Btw : the default LAN rules passes all traffic, all protocols.
But you can see that this rule (it matches) is actually used by traffic coming from your LAN devices.

This :

just above the general LAN pass rule is oj, it shows you if some IPv4 device is communicating to some device using port 587. The fact that it shows 0/0 for the counter means that the rule never matches. Also, this rule is logging if it matches.
This is pretty solid prove that the 'TCP 587'mail traffic from the scanner never reaches the router (pfSense).

Also : on some device on your LAN, a PC, open a command line, use Putty or telnet, and open a connection to the URL of smtp server - port 587. Do you see the SMTP banner of the remote Office mail server ?

Bob.Dig · May 14, 2020, 6:53 AM

@nelsonsaenz said in Cannot send mail from my digital scanner since pfSense install, using port 587:

It sends out via my Office 365 SMTP using port 587. Immediately when I try to send, I get a Cannot contact SMTP host error and it never sends.

So it it is probably related to that entirely. No problem here with a local email-server.

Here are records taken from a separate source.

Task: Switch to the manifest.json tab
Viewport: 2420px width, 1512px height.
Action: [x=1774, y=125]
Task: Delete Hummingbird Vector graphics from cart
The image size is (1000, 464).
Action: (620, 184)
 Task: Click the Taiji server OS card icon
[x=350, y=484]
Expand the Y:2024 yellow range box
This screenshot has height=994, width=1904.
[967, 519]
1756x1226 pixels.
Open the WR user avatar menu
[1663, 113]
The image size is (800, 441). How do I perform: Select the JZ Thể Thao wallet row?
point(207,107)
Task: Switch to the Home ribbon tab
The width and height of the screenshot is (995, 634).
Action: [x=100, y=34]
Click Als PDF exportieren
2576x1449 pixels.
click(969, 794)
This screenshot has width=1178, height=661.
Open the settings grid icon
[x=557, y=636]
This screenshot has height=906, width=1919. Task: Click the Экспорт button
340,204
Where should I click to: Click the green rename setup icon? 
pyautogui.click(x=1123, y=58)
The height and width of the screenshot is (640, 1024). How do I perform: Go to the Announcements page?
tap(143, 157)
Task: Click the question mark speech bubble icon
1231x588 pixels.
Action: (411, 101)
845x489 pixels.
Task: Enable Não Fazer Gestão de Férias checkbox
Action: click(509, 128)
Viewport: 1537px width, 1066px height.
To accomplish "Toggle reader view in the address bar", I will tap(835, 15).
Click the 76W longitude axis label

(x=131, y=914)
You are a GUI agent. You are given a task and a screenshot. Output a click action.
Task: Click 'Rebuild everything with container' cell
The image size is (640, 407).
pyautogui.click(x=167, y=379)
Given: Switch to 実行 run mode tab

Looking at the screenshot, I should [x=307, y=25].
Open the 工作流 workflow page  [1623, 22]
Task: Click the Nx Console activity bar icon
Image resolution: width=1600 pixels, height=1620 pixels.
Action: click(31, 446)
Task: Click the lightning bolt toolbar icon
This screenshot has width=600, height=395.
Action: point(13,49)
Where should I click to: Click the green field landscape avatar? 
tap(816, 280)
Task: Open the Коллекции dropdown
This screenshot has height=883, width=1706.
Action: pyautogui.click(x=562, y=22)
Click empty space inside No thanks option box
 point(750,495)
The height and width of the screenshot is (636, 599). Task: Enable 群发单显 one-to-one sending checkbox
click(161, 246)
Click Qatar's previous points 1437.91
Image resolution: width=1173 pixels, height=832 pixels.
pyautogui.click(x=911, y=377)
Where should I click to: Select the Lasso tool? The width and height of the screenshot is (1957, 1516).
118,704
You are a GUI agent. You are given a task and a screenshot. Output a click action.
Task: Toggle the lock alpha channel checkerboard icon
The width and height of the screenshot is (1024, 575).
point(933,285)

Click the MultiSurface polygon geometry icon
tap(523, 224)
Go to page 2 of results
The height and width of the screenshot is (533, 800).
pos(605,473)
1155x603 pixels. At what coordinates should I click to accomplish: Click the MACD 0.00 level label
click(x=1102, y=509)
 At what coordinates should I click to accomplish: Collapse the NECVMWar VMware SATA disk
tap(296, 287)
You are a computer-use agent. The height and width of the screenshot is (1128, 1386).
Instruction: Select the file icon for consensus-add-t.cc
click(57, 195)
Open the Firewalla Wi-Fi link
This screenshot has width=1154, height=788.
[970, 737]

Gertjan · May 14, 2020, 7:07 AM

@Bob-Dig said in Cannot send mail from my digital scanner since pfSense install, using port 587:

Cannot contact SMTP host erro

I'll place my bet : a DNS issue.

nelsonsaenz · May 14, 2020, 4:12 PM

Once I read the DNS suggestion, I realized I hadn't checked those settings on the scanner. Went into it and saw that it was still pointing to the old, non existent WiFi router for DNS. Changed it and now I was just able to send a test successfully.

Greatly appreciate everyone's help!!!!!!